リビングルームの中心となるテーブルはスライド式となっており、簡単な操作で移動と固定が行える。2in1シート側に寄せてカウンターのように使ったり、ベッドボードを重ねてベンチシートを作り、対面対座のダイニングルームとして食事を楽しんだりと、アイデア次第で多彩なレイアウトを展開できる。テーブルを使わないときは、リアゲート側のベッド下にスッキリとフタをする形で収納できる機能性も素晴らしい。
リアのベッド下には高さ285ミリ、床面幅975ミリの広々とした空間が確保されており、釣り道具やカメラの三脚、キャンプギアといったかさばる趣味の道具をたっぷりと積み込むことができる。大容量の収納スペースのおかげで、居住空間が荷物で散らかる心配はない。
シアタールームと充実の給電システム
車中泊の質をさらに引き上げるオプション装備も充実している。リアゲート側の窓には木の温もりが感じられるウッドブラインドを装着でき、目隠しとしての機能だけでなく、車内のマイルーム感をさらに高めてくれる。

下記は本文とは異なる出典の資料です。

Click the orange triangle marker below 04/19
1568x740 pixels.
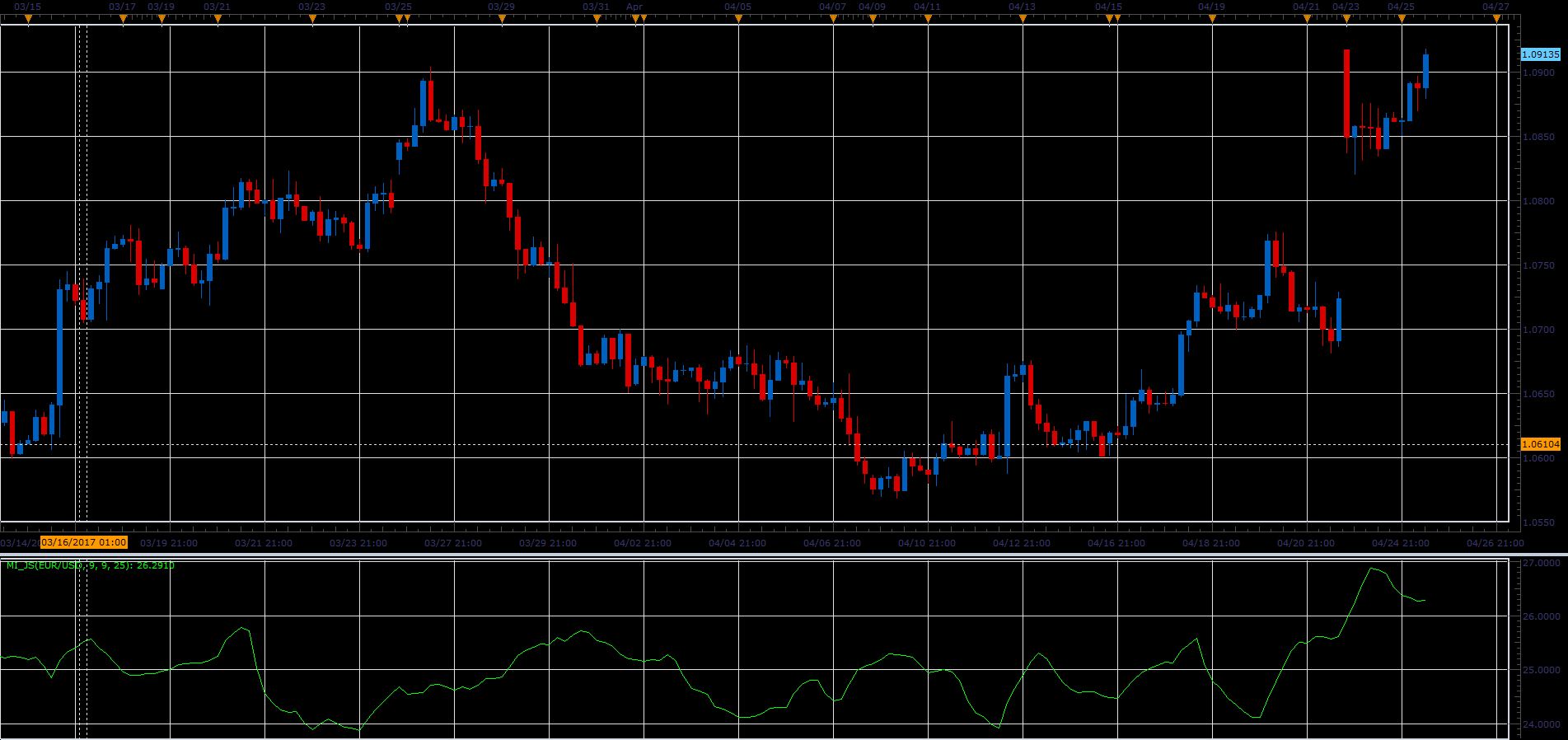(x=1212, y=19)
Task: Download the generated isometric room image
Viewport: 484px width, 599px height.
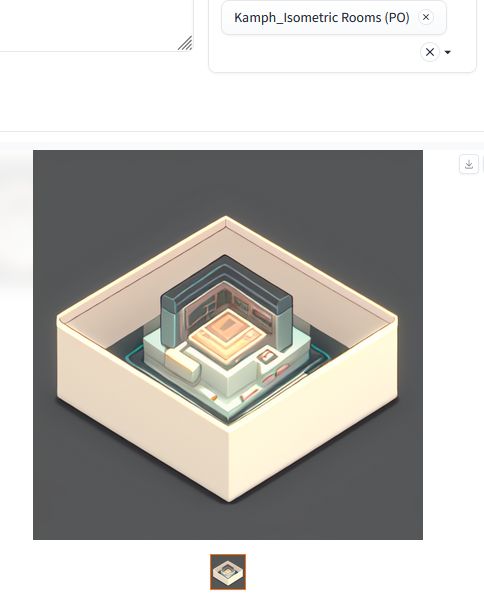Action: pos(469,164)
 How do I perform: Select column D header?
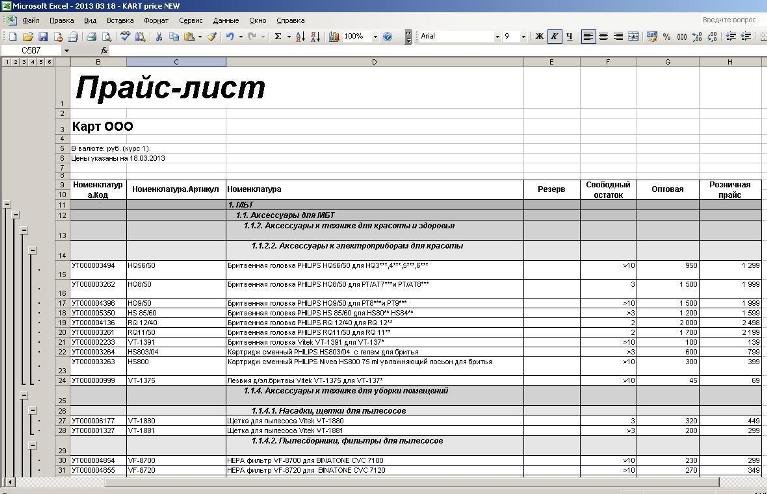pos(375,62)
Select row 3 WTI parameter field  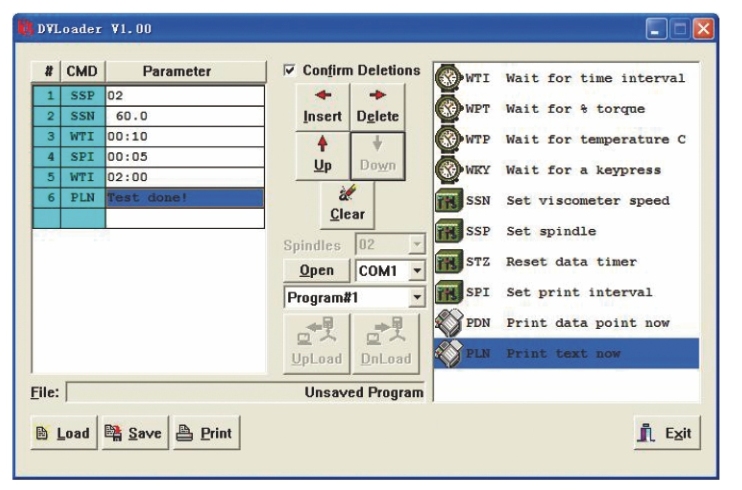(185, 136)
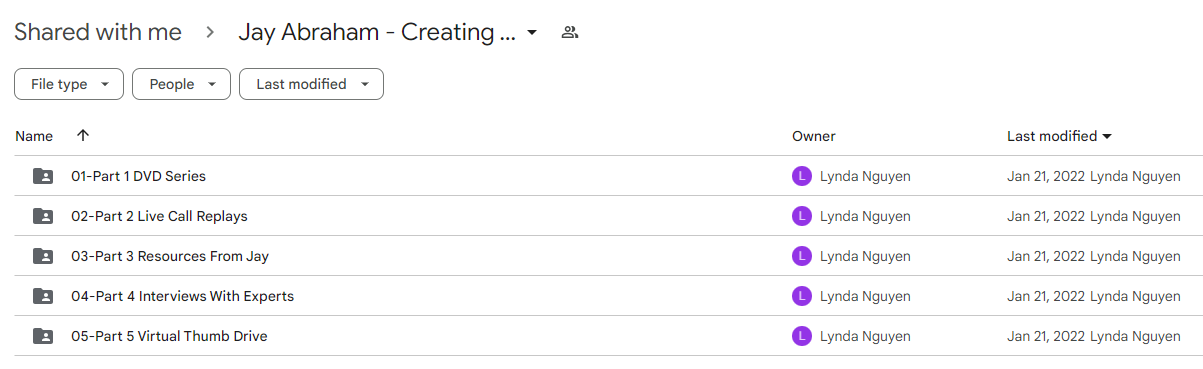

驚くべきは、架装オプションでロールスクリーンを追加することで、車内を本格的なシアタールームへと変貌させられる点だ。運転席後方のカーテンとブラインドを閉め、2in1シートをリビングルームモードにして映像を映し出せば、大自然の中で映画鑑賞を楽しむという究極の贅沢を味わうことができる。
電気自動車で培われた技術を活かしたポータブルバッテリーを利用すれば、車内に備わった100Vコンセントからさまざまな電化製品に給電することが可能となる。山奥のキャンプ場であっても、パソコンを開いてリモートワークをこなしたり、お気に入りの家電を使ったりと、まさに自宅の部屋ごと移動しているかのような安心感をもたらしてくれる。
日常の足として使い倒せるサイズ感でありながら、圧倒的なリラックス空間と実用性を兼ね備えたキャンパーは、小鳥のさえずりを聞きながら読書する書斎や、趣味をとことん楽しむベースキャンプとして、週末のたびに新しい景色を求めて走り出したくなる究極の移動基地である。
写真ギャラリー
ベース車は日産キャラバン。プレミアムGXとGRANDプレミアムGXの2グレードから選べ、両グレードに2WDと4WDが用意されている。
内装は床から天井まで木目調で車とは思えない部屋感を演出。
2in1シートのリビングルームモード。ソファーのようにクッションのきいたやわらかい座り心地でくつろげる。
2in1シートは5:5の左右分割構造でドライブモードの背もたれを後方に倒せばベッドルームモードになる。ベッドルームモードでは硬めのクッションが上面になり快適な睡眠をサポート。
ベッドルームで使うボードは4枚。ヘリンボーン生地でシンプルかつリッチな質感だ。ベッドボード未使用時は、ボードを橋渡しする両サイドのベースに外したボード2枚ずつを壁に沿って乗せ、収納•固定ができる。
移動と固定が簡単にできるスライドテーブルでリビング•ダイニングルームの手軽にアレンジが楽しめる。
ウッドブラインドは架装オプション。
リアゲート側には100Vコンセントがあり、ポータブルバッテリーやAC100V外部電源入力システムから給電することで利用できる。
ベッド下の空間も広々。収納スペースをはじめ、どう使うかは部屋の主次第だ。